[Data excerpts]
--*--

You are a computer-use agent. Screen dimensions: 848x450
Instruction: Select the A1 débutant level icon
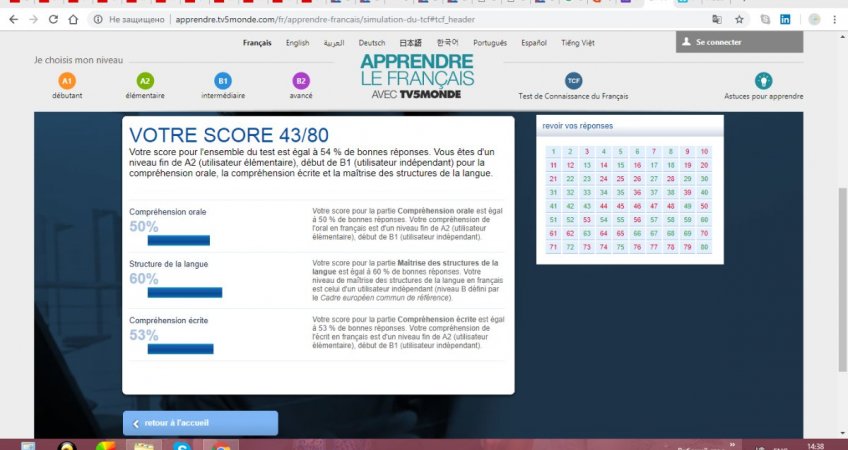pos(67,81)
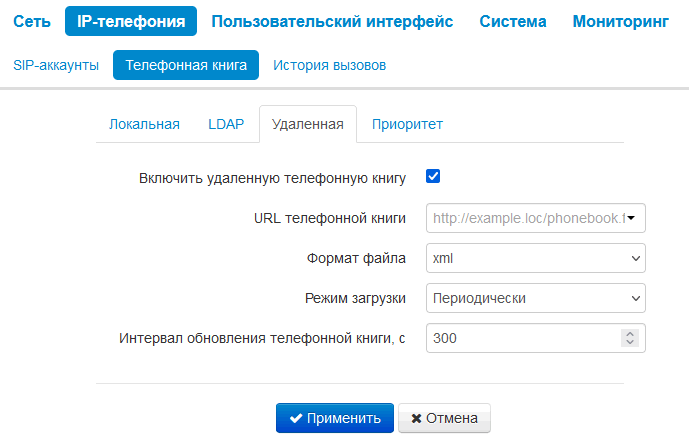Decrease the update interval with the down arrow

coord(629,342)
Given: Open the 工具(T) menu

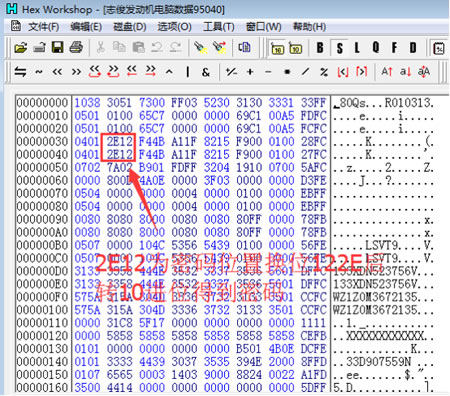Looking at the screenshot, I should click(219, 27).
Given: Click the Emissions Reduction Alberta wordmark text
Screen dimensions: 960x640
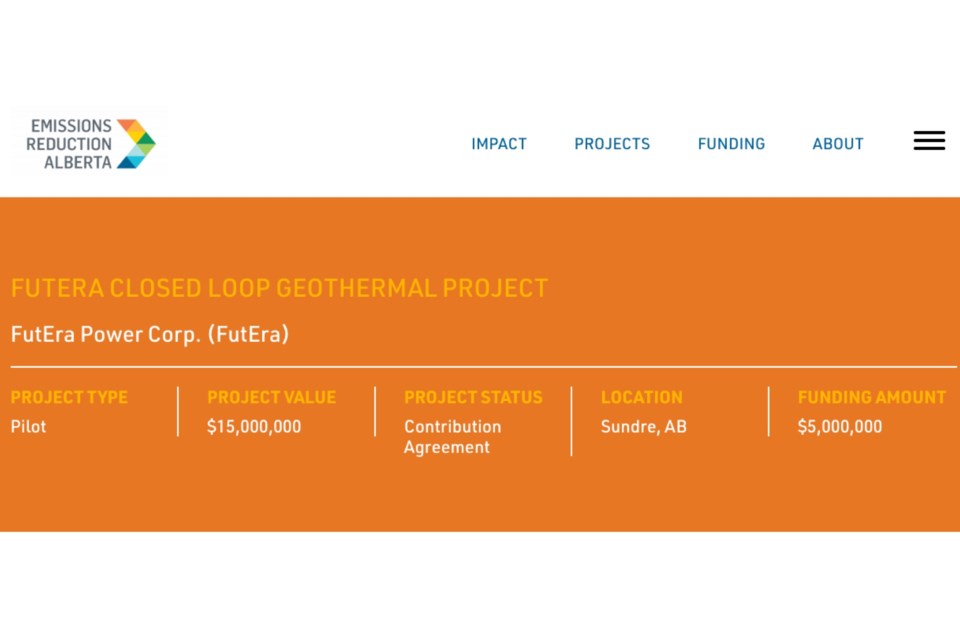Looking at the screenshot, I should [69, 144].
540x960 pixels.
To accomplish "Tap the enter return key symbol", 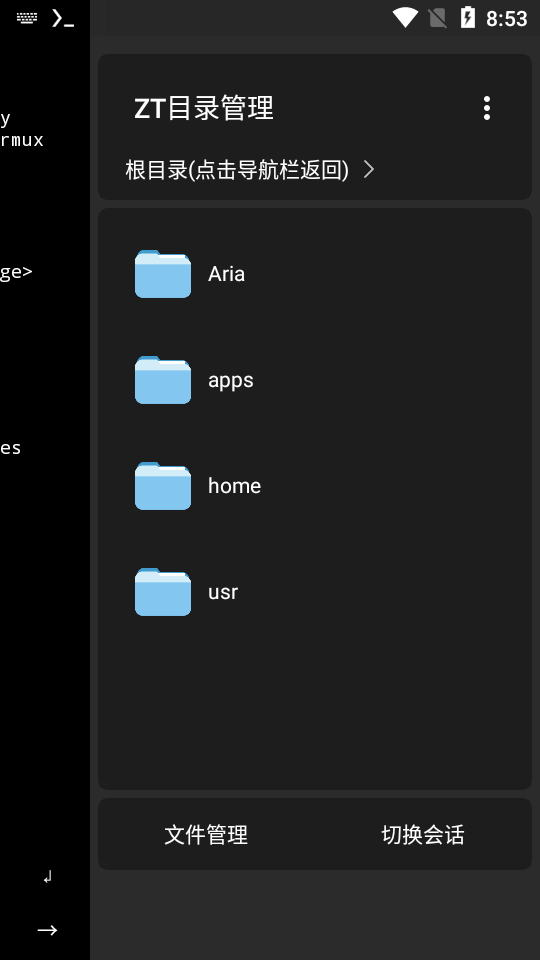I will [x=47, y=877].
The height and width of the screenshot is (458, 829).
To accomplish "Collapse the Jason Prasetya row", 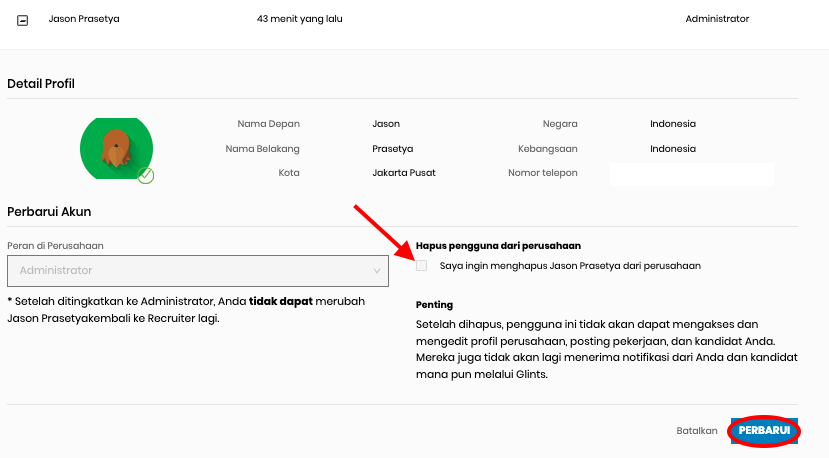I will (x=22, y=21).
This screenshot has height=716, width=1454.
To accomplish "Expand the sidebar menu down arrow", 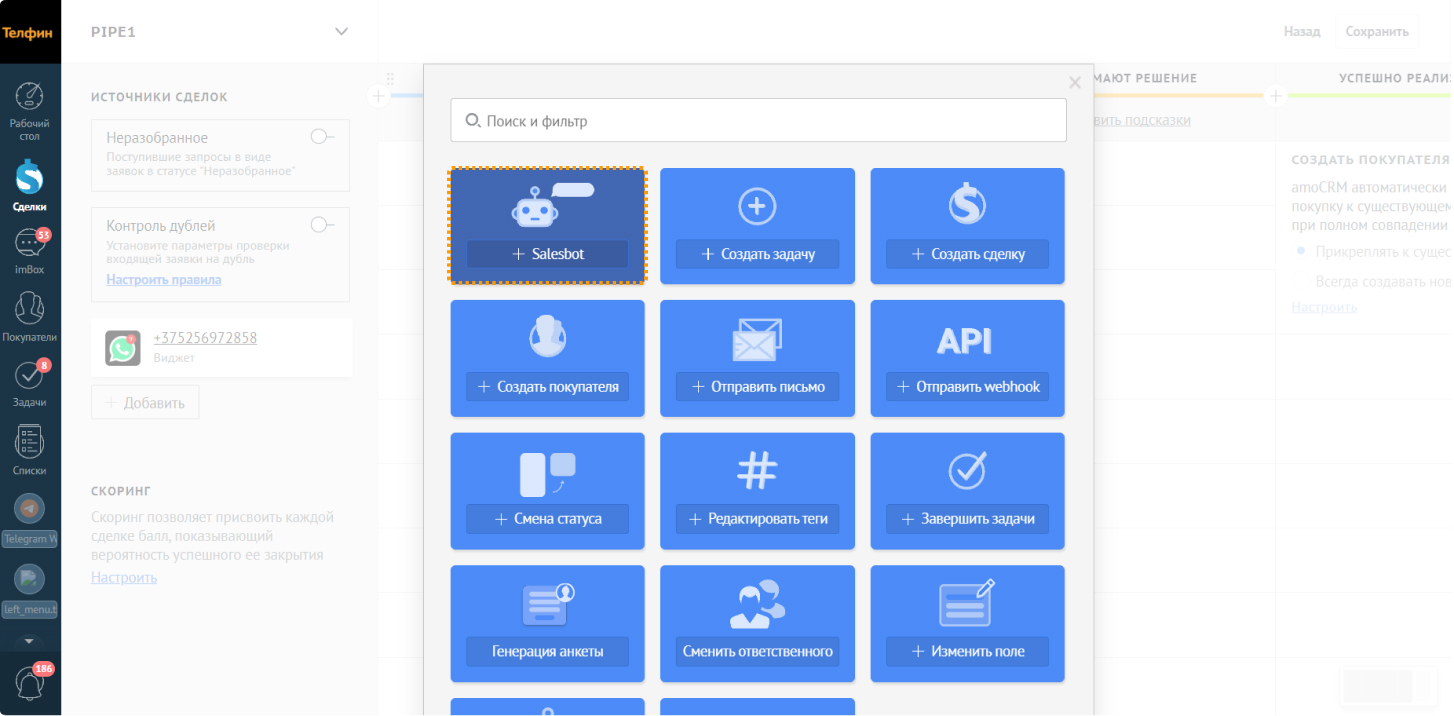I will [x=29, y=640].
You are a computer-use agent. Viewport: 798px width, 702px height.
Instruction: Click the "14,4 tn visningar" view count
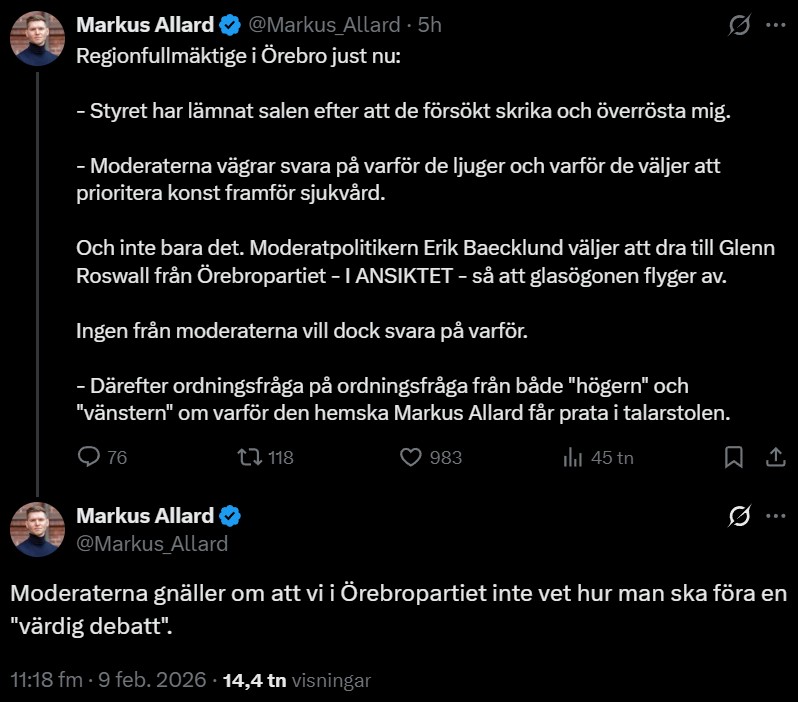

--*--

Where a line in the entries holds "computer", copy that line.

Exercise answer:
You are a computer-use agent. Screen dimensions: 848x450
You are a computer-use agent. Viewport: 798px width, 702px height.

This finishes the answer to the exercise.